How good came out of my disaster!
by Alex
(Mozambique)
I first volunteered in my first year summer of university. I went with a british organisation to an orphanage in Mpumalanga, South Africa.
I enjoyed every single bit of the 6 weeks I spent there. I worked as an HSS (then geography) teacher in a local combined school, teaching grade 9, and the results for my modules were exceptionally high. After school, I played with children at the haven, going on walks in the local area, reading stories, doing food pick ups and baking cakes. There were a lot of tears when I had to leave.
I actually enjoyed the experience so much, that I returned the next year, and worked as a carer for the children, this time staying for 2 months. And then the following year, when I graduated, I arranged to spend a year working and helping out on the farm and at the children's haven, and organising for a group of British volunteers to visit the haven and help there too.

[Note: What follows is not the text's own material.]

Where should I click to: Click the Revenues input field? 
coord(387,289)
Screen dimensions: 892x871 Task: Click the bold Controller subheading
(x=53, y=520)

That is when it all went wrong. The childen had grown up into young men and women, and the middle-aged south african guy, who was the son of the 'mummy' of the house was living there too. I started hearing snide stories about myself (well, what I could translate from Afrikaans!), and being expected to collaborate in some, let me say, not so legal practise that went on. As my Afrikaans improved, my understanding grew, and I was far from happy. The children were wonderful but the 'responsible' adults, not so. In the end, a row and a fight left me sore and sorry, but I left.
Now, a couple of years on, I am engaged, and my fiance and I have started our own volunteer organisation in Zavora, Mozambique. We have based the organisation of our place and projects on the terrible experience that I had as a single woman volunteering alone in an African environment. We have made sure that every problem that was present in my own volunteer experience has been tackled, and as such now have a successful organisation that recruits many women from all over the globe. We have had only good responses, feedback and success in our projects.
It took a disasterous experience of my own to create a great organisation. I experienced the problems myself, and am now able to ensure that when under my care, other people do not.